## Given exercise
Please copy the records below line for line, changing nothing.

Raw records:
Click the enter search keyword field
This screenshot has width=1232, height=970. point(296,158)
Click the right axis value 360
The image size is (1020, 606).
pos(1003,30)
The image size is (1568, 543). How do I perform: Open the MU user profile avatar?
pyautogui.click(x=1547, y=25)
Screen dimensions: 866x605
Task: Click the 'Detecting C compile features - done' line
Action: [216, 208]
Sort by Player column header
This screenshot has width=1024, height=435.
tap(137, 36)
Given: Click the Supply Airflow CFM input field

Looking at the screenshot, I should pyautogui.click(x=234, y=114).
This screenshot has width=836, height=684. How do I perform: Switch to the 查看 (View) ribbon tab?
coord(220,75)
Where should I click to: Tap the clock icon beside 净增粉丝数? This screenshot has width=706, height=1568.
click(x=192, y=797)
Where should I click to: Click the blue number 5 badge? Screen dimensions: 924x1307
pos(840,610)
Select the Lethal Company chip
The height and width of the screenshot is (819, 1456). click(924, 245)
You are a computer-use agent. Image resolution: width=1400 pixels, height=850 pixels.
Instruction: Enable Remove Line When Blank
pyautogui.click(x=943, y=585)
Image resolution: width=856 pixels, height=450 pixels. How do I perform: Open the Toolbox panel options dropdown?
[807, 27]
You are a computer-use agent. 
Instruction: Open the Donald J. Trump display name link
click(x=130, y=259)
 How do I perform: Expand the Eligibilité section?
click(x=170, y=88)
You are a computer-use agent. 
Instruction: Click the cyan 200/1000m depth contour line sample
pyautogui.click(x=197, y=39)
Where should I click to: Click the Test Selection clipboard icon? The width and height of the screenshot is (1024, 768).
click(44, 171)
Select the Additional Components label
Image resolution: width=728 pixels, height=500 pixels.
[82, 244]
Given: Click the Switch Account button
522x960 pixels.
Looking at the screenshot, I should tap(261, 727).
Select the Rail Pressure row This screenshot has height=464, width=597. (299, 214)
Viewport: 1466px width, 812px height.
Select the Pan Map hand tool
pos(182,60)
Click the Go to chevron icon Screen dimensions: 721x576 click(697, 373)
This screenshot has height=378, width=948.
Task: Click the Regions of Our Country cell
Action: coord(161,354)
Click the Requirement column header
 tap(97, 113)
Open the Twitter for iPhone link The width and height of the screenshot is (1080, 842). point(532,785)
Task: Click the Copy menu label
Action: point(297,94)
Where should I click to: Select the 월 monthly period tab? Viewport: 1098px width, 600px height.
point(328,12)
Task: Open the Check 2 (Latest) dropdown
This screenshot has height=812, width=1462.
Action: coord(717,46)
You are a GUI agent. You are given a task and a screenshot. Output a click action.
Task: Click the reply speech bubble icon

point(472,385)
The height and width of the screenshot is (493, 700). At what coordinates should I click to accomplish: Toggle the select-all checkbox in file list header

## Expected answer
Click the enter search keyword field
This screenshot has width=1232, height=970. point(296,158)
Click the right axis value 360
The image size is (1020, 606).
pos(1003,30)
The image size is (1568, 543). How do I perform: Open the MU user profile avatar?
pyautogui.click(x=1547, y=25)
Screen dimensions: 866x605
Task: Click the 'Detecting C compile features - done' line
Action: [216, 208]
Sort by Player column header
This screenshot has width=1024, height=435.
tap(137, 36)
Given: Click the Supply Airflow CFM input field

Looking at the screenshot, I should pyautogui.click(x=234, y=114).
This screenshot has width=836, height=684. How do I perform: Switch to the 查看 (View) ribbon tab?
coord(220,75)
Where should I click to: Tap the clock icon beside 净增粉丝数? This screenshot has width=706, height=1568.
click(x=192, y=797)
Where should I click to: Click the blue number 5 badge? Screen dimensions: 924x1307
pos(840,610)
Select the Lethal Company chip
The height and width of the screenshot is (819, 1456). click(924, 245)
You are a computer-use agent. Image resolution: width=1400 pixels, height=850 pixels.
Instruction: Enable Remove Line When Blank
pyautogui.click(x=943, y=585)
Image resolution: width=856 pixels, height=450 pixels. How do I perform: Open the Toolbox panel options dropdown?
[807, 27]
You are a computer-use agent. 
Instruction: Open the Donald J. Trump display name link
click(x=130, y=259)
 How do I perform: Expand the Eligibilité section?
click(x=170, y=88)
You are a computer-use agent. 
Instruction: Click the cyan 200/1000m depth contour line sample
pyautogui.click(x=197, y=39)
Where should I click to: Click the Test Selection clipboard icon? The width and height of the screenshot is (1024, 768).
click(44, 171)
Select the Additional Components label
Image resolution: width=728 pixels, height=500 pixels.
[82, 244]
Given: Click the Switch Account button
522x960 pixels.
Looking at the screenshot, I should tap(261, 727).
Select the Rail Pressure row This screenshot has height=464, width=597. (299, 214)
Viewport: 1466px width, 812px height.
Select the Pan Map hand tool
pos(182,60)
Click the Go to chevron icon Screen dimensions: 721x576 click(697, 373)
This screenshot has height=378, width=948.
Task: Click the Regions of Our Country cell
Action: coord(161,354)
Click the Requirement column header
 tap(97, 113)
Open the Twitter for iPhone link The width and height of the screenshot is (1080, 842). point(532,785)
Task: Click the Copy menu label
Action: point(297,94)
Where should I click to: Select the 월 monthly period tab? Viewport: 1098px width, 600px height.
point(328,12)
Task: Open the Check 2 (Latest) dropdown
This screenshot has height=812, width=1462.
Action: coord(717,46)
You are a GUI agent. You are given a task and a screenshot. Output a click action.
Task: Click the reply speech bubble icon

point(472,385)
The height and width of the screenshot is (493, 700). At what coordinates should I click to accomplish: Toggle the select-all checkbox in file list header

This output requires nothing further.